To make easy arithmetic possible it is necessary to be able to access two number at the same time. Since in BrainFuck you can only access the vale under data pointer you can never do an easy computation. Labyrinth Script solves this problem by giving the user the possibility to use a global variable that you can access at any time.
To store a value as the global variable you can use the ‘#’ command. This command saves the value of the current cell as the global variable.
To assign the value of the global variable to the current cell one uses the ‘@’ command.
This is an example of the usage of the global variable:
+++#---@:
Output: 3
Here is the same code explained with some more detail:
+++ ADD 3 TO THE CURRENT CELL
# SAVE THE VALUE (3) AS THE GLOBAL VARIABLE
--- SUBTRACT 3 FROM THE CURRENT CELL (0)
@ ASSIGN THE VALUE (3) OF THE GLOBAL VARIABLE
: PRINT
BrainFuck does not allow for any arithmetic besides increasing or decreasing the cell under the data pointer. Labyrinth Script however allows for the usage of the arithmetic modifier ‘*’. This modifier will stay active until any arithmetic statement is executed, these statements include ‘+’, ‘-’, ‘%’, ‘%’, ‘^’ and ‘*’.

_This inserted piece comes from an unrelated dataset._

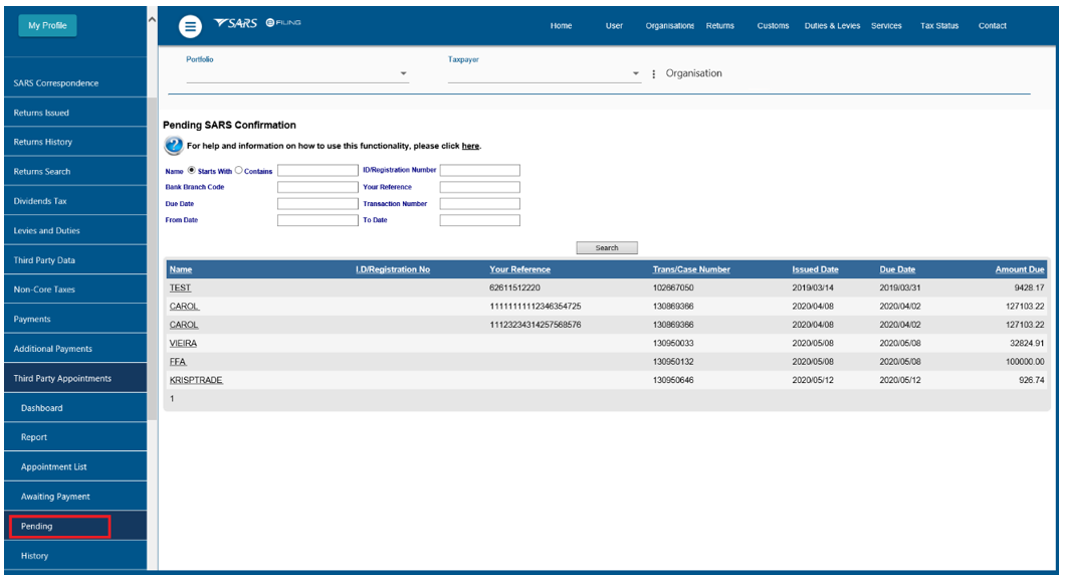Open the help 'here' link

point(470,146)
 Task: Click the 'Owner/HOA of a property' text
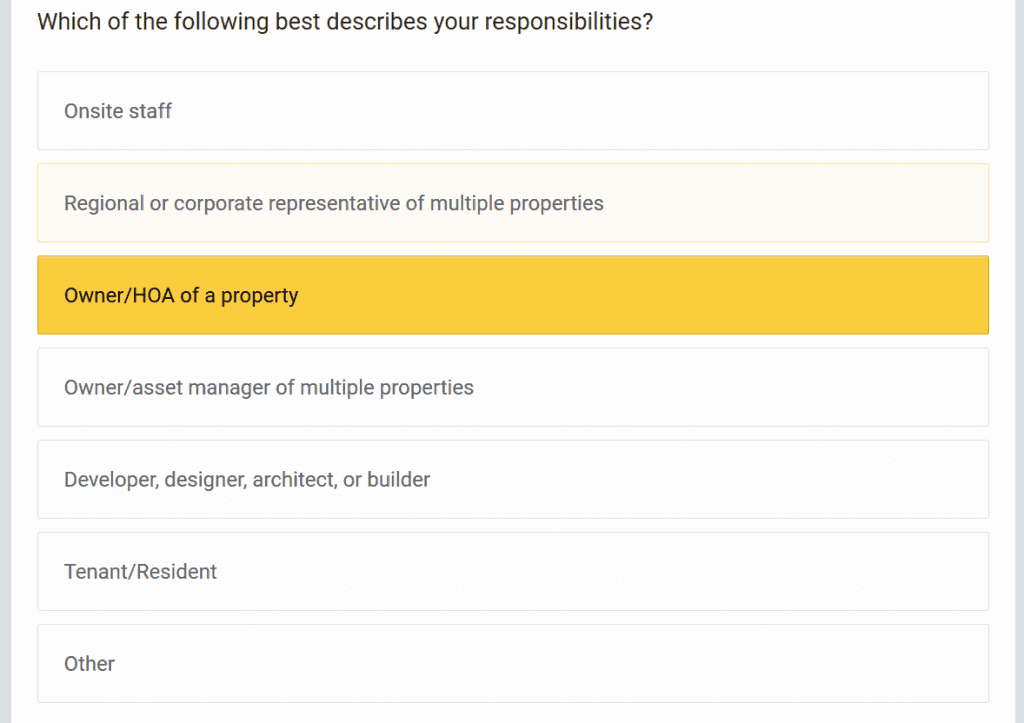(181, 295)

Every arithmetic statement behaves in the same way:
current_cell = statement(current_cell, global_variable);
Where "current_cell" is the integer value of of the cell under the data pointer, and “global_variable” the value of the global variable.
Here are some examples of arithmetic statements in action:
++#+*+: 3+2=5
++#+*-: 3-2=1
++#+**: 3*2=6
++#+*%: 3%2=1
++#+*^: 3^2=9
This small piece will request the user to enter a key. If the key entered is (ASCII 10), the loop does not start. Otherwise, the program will subtract 32 from the value and outputs the result. The user can again enter a key. Note that this is an example of an if-then.

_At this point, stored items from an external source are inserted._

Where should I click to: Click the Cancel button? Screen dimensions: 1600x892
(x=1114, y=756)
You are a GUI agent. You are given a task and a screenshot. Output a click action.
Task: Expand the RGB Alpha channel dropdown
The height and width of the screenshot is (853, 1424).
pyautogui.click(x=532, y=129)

++#+++**# STORE VALUE 10 GLOBALLY
,*-[*-*---.,*-] SUBTRACT BOTH 10 AND 22 FROM THE INPUT
This program prints Fibonacci numbers. For more about the Fibonacci sequence see Wikipedia.
+:\>+:\< SET FIRST TWO CELLS ONE
[#>>*+<#>*+:\<] ADD THE PREVIOUS TWO CELLS TO THE CURRENT ONE
This code will quickly run out of memory, since it only uses 100 of possible 10,000 memory cells available. This is not really a problem since after only a couple of iterations integer overflow will occur.

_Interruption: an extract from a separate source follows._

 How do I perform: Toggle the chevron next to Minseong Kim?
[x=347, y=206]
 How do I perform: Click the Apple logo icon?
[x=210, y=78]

FizzBuzz has been used as an interview screening device for computer programmers. Creating a list of the first 100 FizzBuzz numbers is a trivial problem for any would-be computer programmer, so interviewers can easily sort out those with insufficient programming ability.
The idea is to print a list of 100 consecutive numbers starting at 1, and replacing every number divisible by 3 with Fizz, divisible by 5 with Buzz and everything divisible by 3 and 5 with FizzBuzz.
In this example we only print F, B and FB for the sake of convenience.
v+++#+*^++++++^ SET F
>v+++#+*^++^ SET B
<+++++ +++++#**> SET AMOUNT OF LOOPS (100)
<vv+++#>@++>+++++**<<^^ SET 3 5 AND 15
[>+#>@>@>@<<vv#^^>>*%?<<<vv#^^>>*%?<<<vv#^^>>*%?<:\<-]~
< < < Fizz
< < Buzz l<v.\^-]~
< FizzBuzz lv.\^<-]~
l<v.>.\^<-]~
We won’t go into too much detail, but you can see that a program written in Labyrinth Script can look pretty unreadable.
The first four lines set the ASCII value for F and B, the amount of loops and the values 3, 5 and 15. Those last 3 values will be used to determine whether the current number should be replaced, we use the modulo operator for this.
The three branches from the main loop are if statements that each print out ‘FB’, ‘F’ or ‘B’.
You can see another ‘:’ at the end of the main loop which will print the number if none of the IF-branches are followed.
This is a good example of a program that has only one loop, but four different ways to end the loop. Since the "Buzz" branch is the last branch that will be called, this is the only branch that needs a tilde behind it to stop the control flow from overflowing. But since it is good practice to add a tilde after every end of a branch we will add them anyway. This can help us in the future when we want the program to output more numbers.